__What to produce__. Reproduce verbatim everything from the line containing "Click the Erweiterte Suche button" down to the end of the entries below, including both ends. Leave the pictures out of your answer.
--- BEGIN Records for processing ---
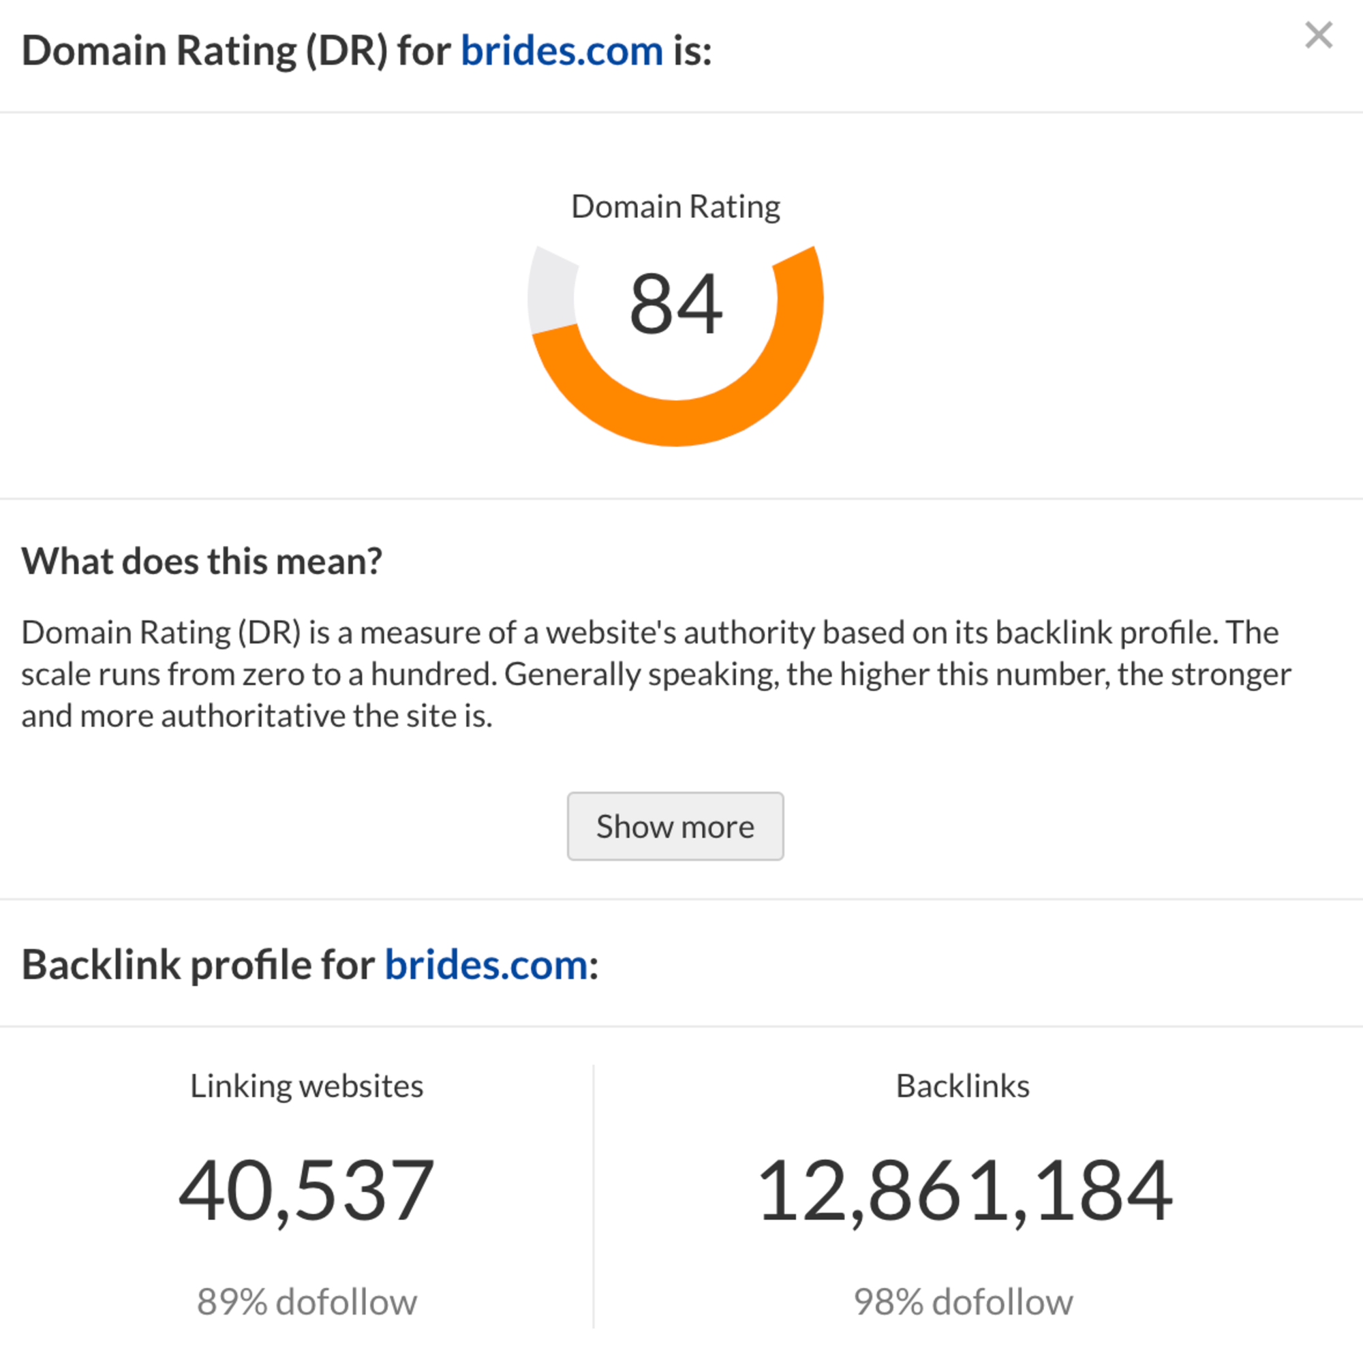The width and height of the screenshot is (1363, 1361).
Task: Click the Backlink profile for heading text
Action: [x=198, y=964]
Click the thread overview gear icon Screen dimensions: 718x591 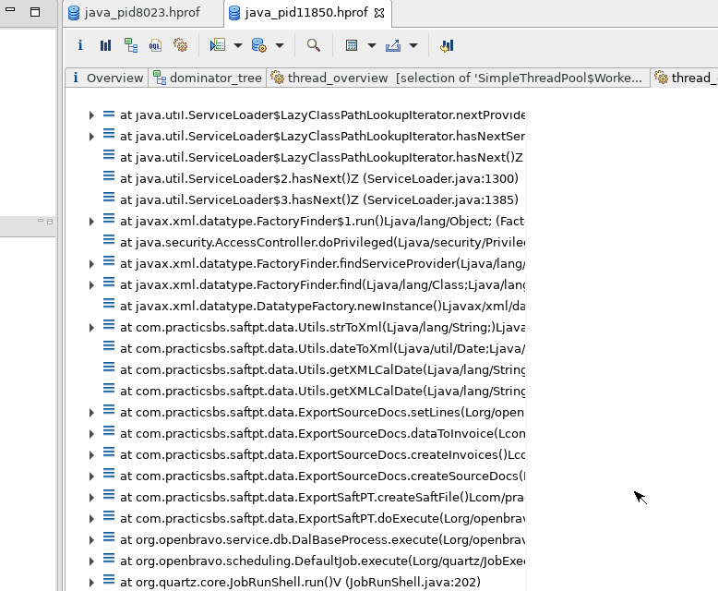pyautogui.click(x=181, y=45)
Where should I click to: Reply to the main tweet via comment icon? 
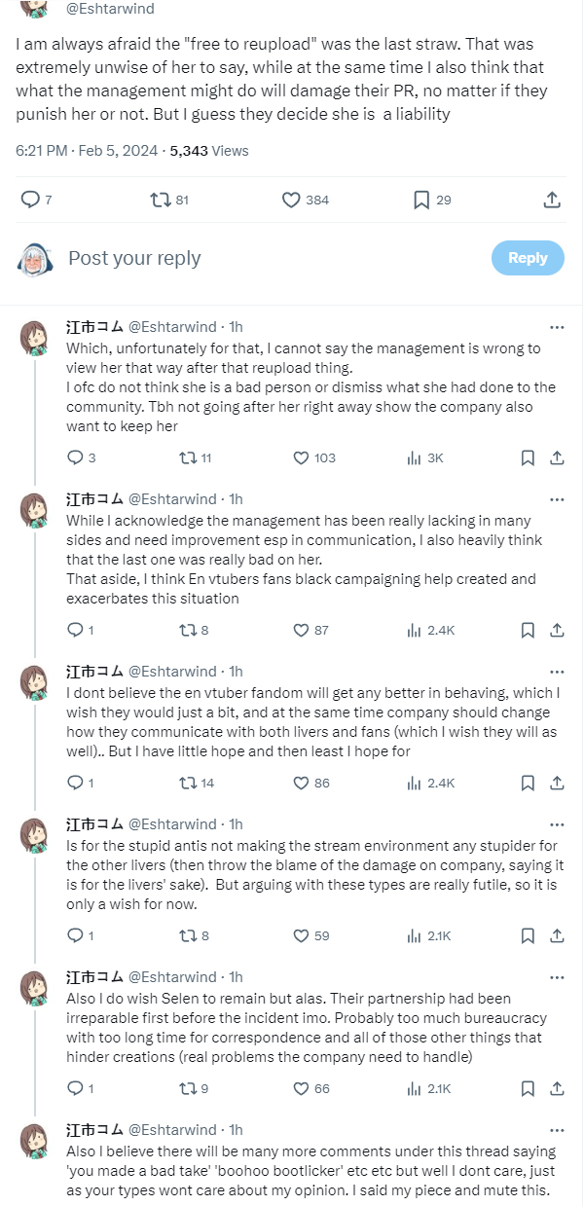click(x=31, y=200)
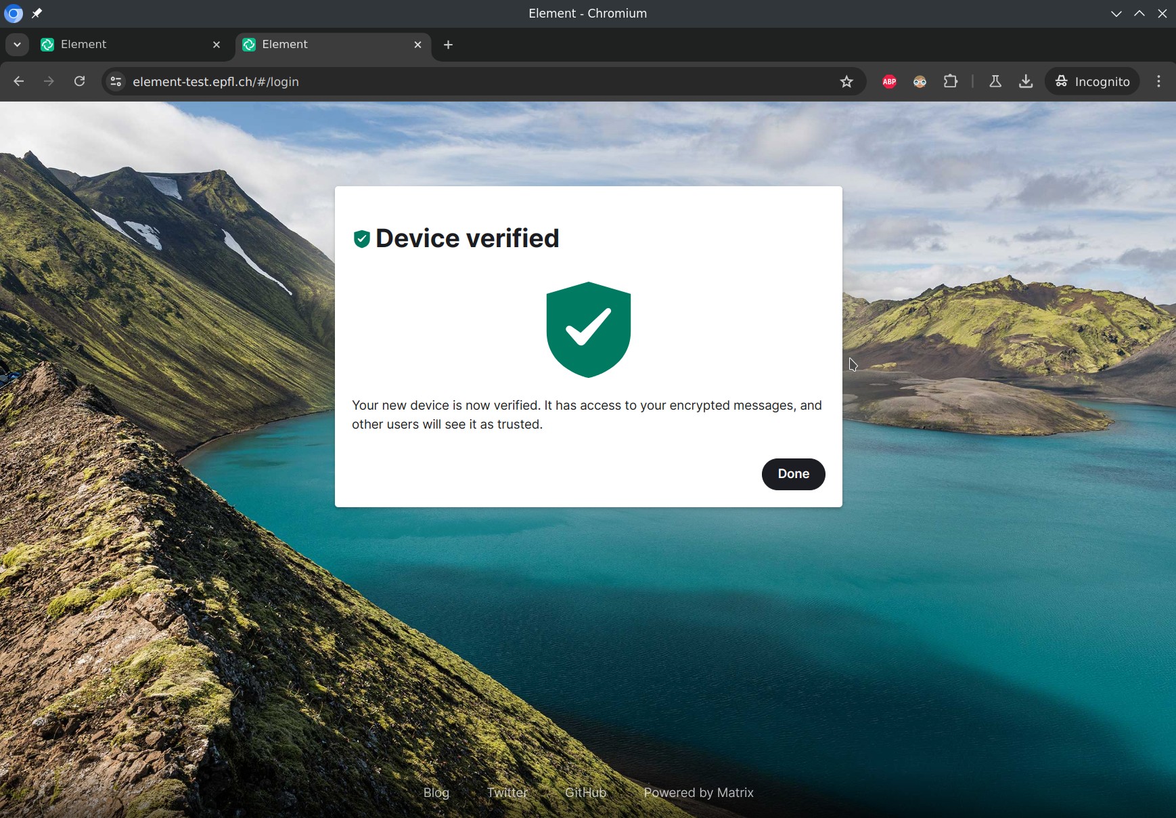Open the Powered by Matrix link
The width and height of the screenshot is (1176, 818).
click(698, 792)
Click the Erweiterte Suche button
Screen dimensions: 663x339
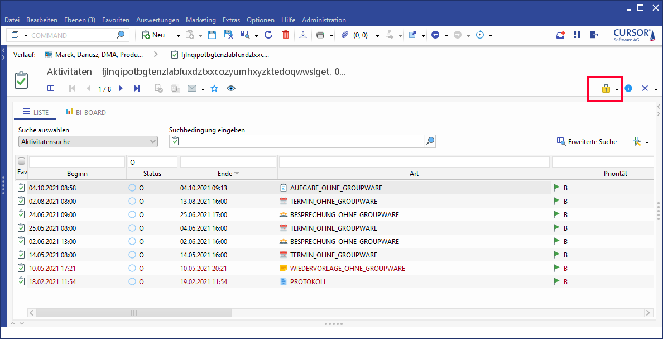(x=587, y=142)
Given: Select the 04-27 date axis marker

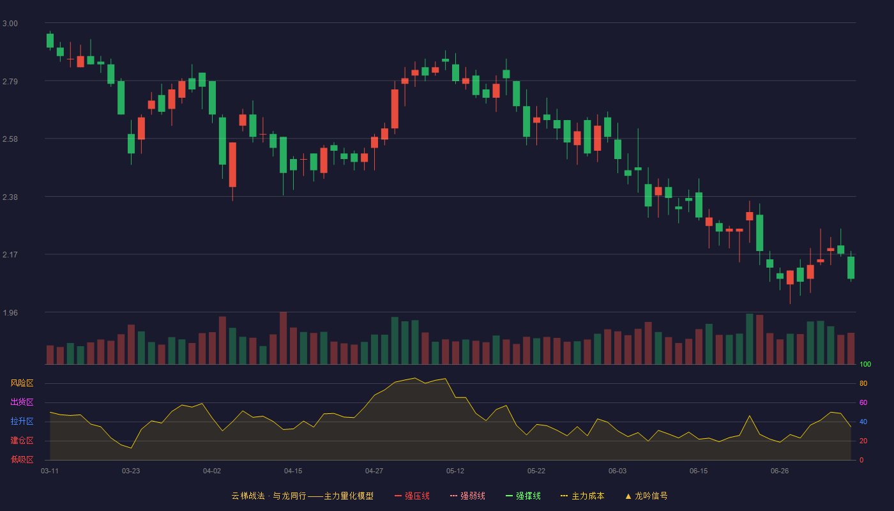Looking at the screenshot, I should coord(374,471).
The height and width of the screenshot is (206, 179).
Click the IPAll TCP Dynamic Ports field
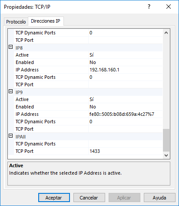point(126,144)
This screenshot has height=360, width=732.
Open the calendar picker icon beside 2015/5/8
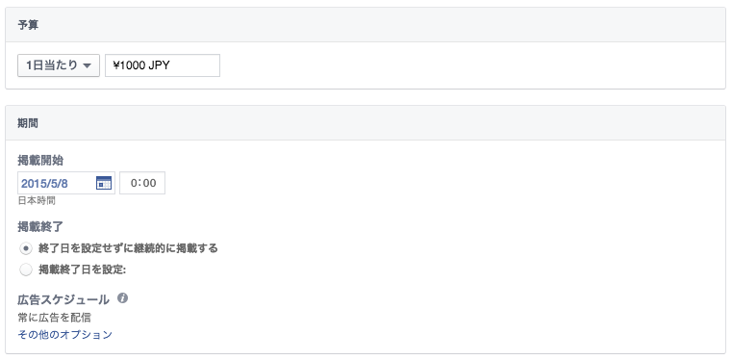pos(104,183)
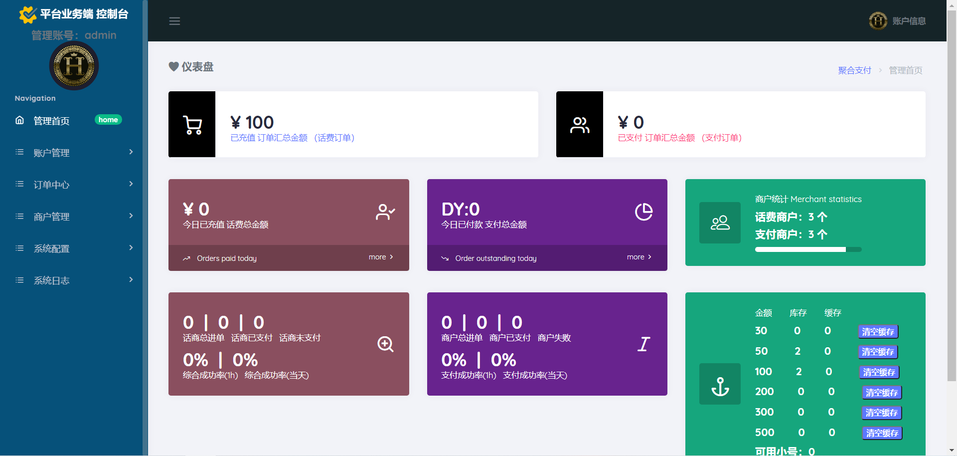Click the pie chart icon on DY card
This screenshot has width=957, height=456.
coord(643,212)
--- END Records for processing ---
__Written answer__.
Click the Erweiterte Suche button
Screen dimensions: 663x339
(x=587, y=142)
Given: Select the 04-27 date axis marker

Looking at the screenshot, I should coord(374,471).
The height and width of the screenshot is (206, 179).
Click the IPAll TCP Dynamic Ports field
point(126,144)
This screenshot has height=360, width=732.
Open the calendar picker icon beside 2015/5/8
pos(104,183)
Click the pie chart icon on DY card
This screenshot has width=957, height=456.
coord(643,212)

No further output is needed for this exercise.